Exercise goal:
Copy out each line of the records below, word for word.

* START Records for the task *

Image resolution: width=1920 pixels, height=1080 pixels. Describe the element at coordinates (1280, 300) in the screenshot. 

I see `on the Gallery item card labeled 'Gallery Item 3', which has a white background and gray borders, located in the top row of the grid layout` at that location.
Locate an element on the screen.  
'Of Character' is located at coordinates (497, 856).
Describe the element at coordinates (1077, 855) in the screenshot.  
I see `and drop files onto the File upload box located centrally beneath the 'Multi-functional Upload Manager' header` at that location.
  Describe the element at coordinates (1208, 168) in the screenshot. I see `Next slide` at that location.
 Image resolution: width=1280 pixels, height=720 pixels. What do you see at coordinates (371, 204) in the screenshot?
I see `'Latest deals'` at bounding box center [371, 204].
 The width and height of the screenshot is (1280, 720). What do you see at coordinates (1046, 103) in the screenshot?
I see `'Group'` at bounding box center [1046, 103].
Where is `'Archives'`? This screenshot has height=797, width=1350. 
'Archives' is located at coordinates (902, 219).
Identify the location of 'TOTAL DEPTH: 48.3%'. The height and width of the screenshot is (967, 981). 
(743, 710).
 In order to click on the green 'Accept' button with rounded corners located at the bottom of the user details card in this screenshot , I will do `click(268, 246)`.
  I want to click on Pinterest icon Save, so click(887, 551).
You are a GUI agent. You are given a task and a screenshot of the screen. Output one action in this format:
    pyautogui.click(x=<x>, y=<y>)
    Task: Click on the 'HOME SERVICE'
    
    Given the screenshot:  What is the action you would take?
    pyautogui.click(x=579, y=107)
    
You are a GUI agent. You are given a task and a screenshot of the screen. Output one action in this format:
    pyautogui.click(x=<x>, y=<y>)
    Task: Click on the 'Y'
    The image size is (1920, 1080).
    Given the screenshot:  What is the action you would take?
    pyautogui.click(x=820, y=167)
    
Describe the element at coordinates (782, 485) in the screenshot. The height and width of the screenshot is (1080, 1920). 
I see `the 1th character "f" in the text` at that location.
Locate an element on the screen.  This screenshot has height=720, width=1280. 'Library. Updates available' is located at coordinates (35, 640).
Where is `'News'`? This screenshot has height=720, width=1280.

* END Records for the task *

Answer to the problem:
Image resolution: width=1920 pixels, height=1080 pixels. Describe the element at coordinates (1280, 300) in the screenshot. 

I see `on the Gallery item card labeled 'Gallery Item 3', which has a white background and gray borders, located in the top row of the grid layout` at that location.
Locate an element on the screen.  
'Of Character' is located at coordinates (497, 856).
Describe the element at coordinates (1077, 855) in the screenshot.  
I see `and drop files onto the File upload box located centrally beneath the 'Multi-functional Upload Manager' header` at that location.
  Describe the element at coordinates (1208, 168) in the screenshot. I see `Next slide` at that location.
 Image resolution: width=1280 pixels, height=720 pixels. What do you see at coordinates (371, 204) in the screenshot?
I see `'Latest deals'` at bounding box center [371, 204].
 The width and height of the screenshot is (1280, 720). What do you see at coordinates (1046, 103) in the screenshot?
I see `'Group'` at bounding box center [1046, 103].
Where is `'Archives'`? This screenshot has height=797, width=1350. 
'Archives' is located at coordinates (902, 219).
Identify the location of 'TOTAL DEPTH: 48.3%'. The height and width of the screenshot is (967, 981). 
(743, 710).
 In order to click on the green 'Accept' button with rounded corners located at the bottom of the user details card in this screenshot , I will do `click(268, 246)`.
  I want to click on Pinterest icon Save, so click(887, 551).
You are a GUI agent. You are given a task and a screenshot of the screen. Output one action in this format:
    pyautogui.click(x=<x>, y=<y>)
    Task: Click on the 'HOME SERVICE'
    
    Given the screenshot:  What is the action you would take?
    pyautogui.click(x=579, y=107)
    
You are a GUI agent. You are given a task and a screenshot of the screen. Output one action in this format:
    pyautogui.click(x=<x>, y=<y>)
    Task: Click on the 'Y'
    The image size is (1920, 1080).
    Given the screenshot:  What is the action you would take?
    pyautogui.click(x=820, y=167)
    
Describe the element at coordinates (782, 485) in the screenshot. The height and width of the screenshot is (1080, 1920). 
I see `the 1th character "f" in the text` at that location.
Locate an element on the screen.  This screenshot has height=720, width=1280. 'Library. Updates available' is located at coordinates (35, 640).
Where is `'News'`? This screenshot has height=720, width=1280.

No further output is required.